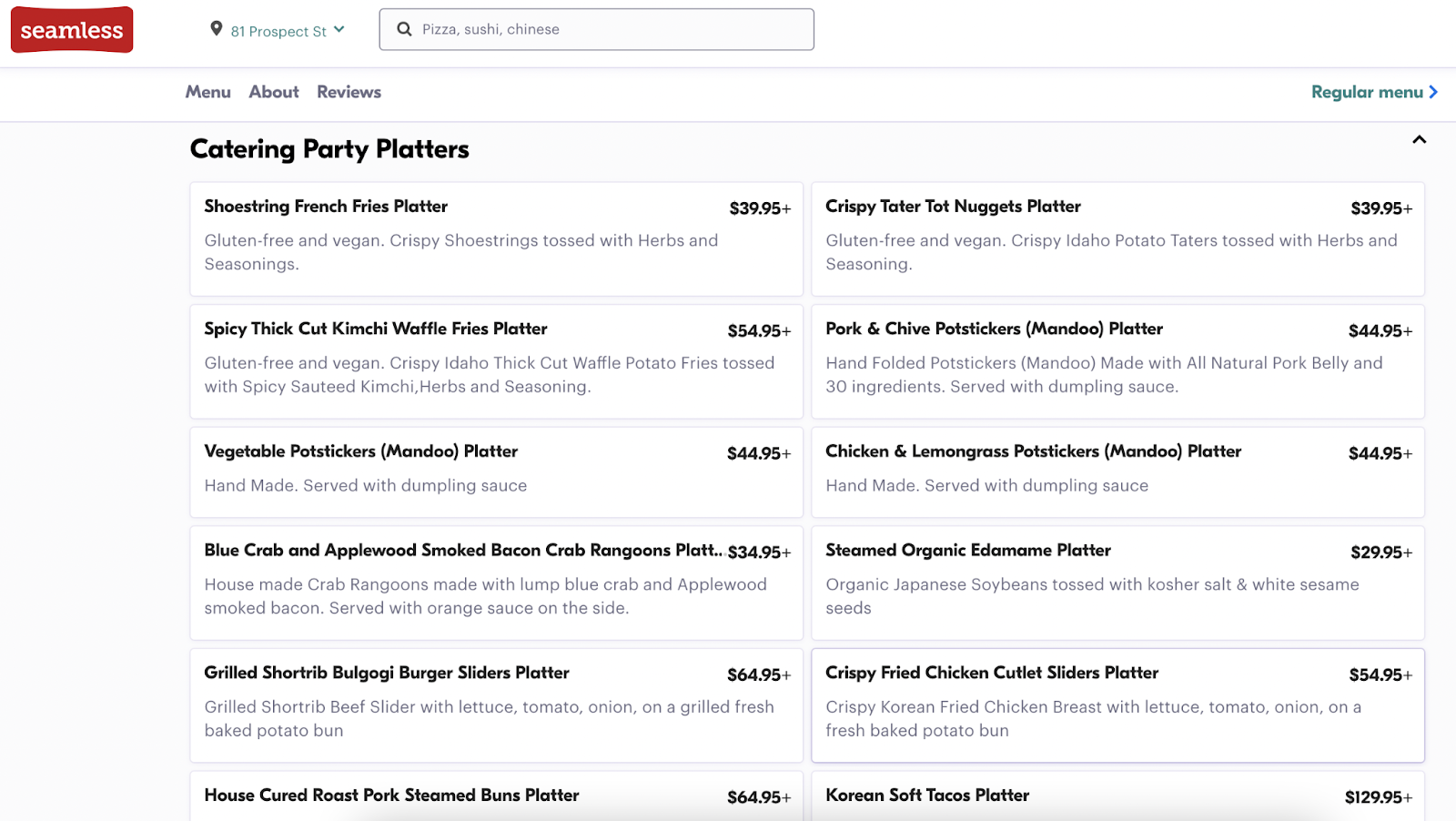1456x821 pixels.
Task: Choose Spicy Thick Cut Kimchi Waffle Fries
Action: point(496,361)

====

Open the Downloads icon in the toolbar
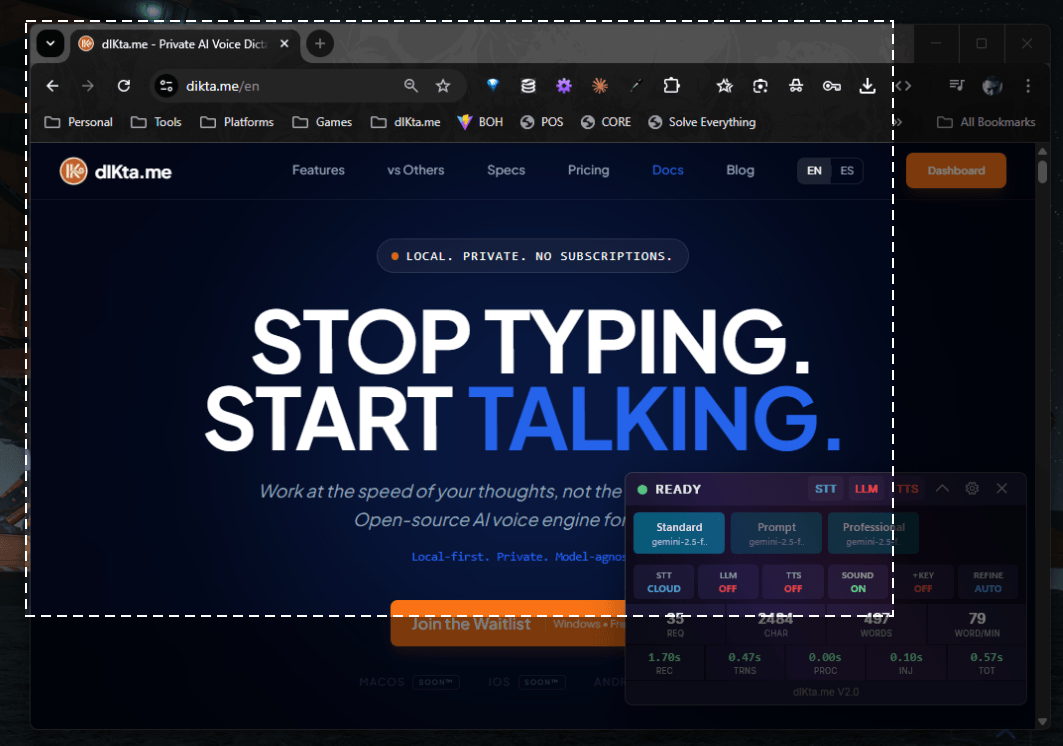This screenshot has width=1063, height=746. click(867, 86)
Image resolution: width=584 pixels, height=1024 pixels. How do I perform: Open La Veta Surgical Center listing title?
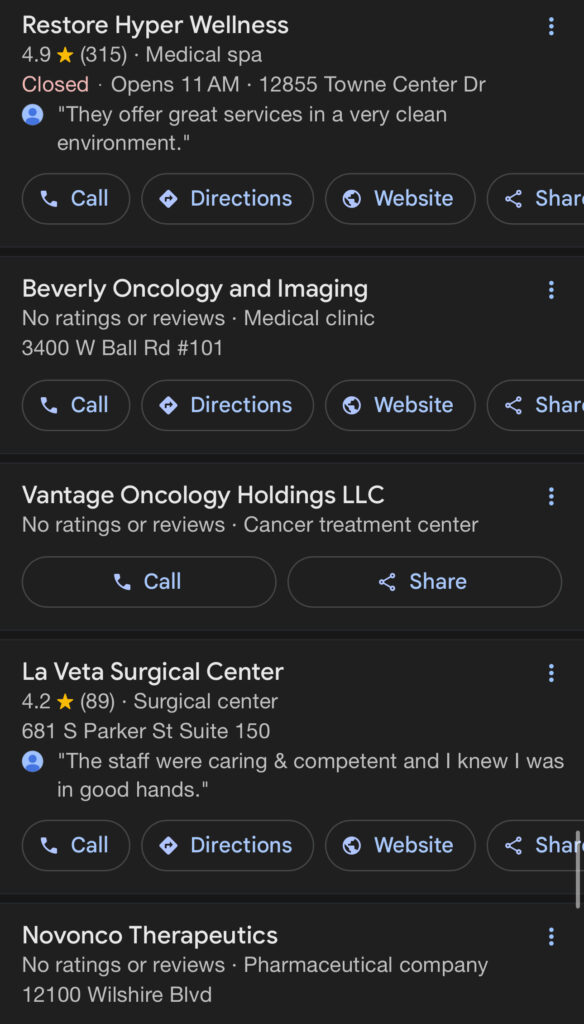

====

Copy only these lines from the records above, exactly: the one with "Open the Downloads icon in the toolbar", the one with "Image resolution: width=584", and those between. Skip the pictures.

Open the Downloads icon in the toolbar
This screenshot has width=1063, height=746. click(867, 86)
Image resolution: width=584 pixels, height=1024 pixels. How do I perform: Open La Veta Surgical Center listing title?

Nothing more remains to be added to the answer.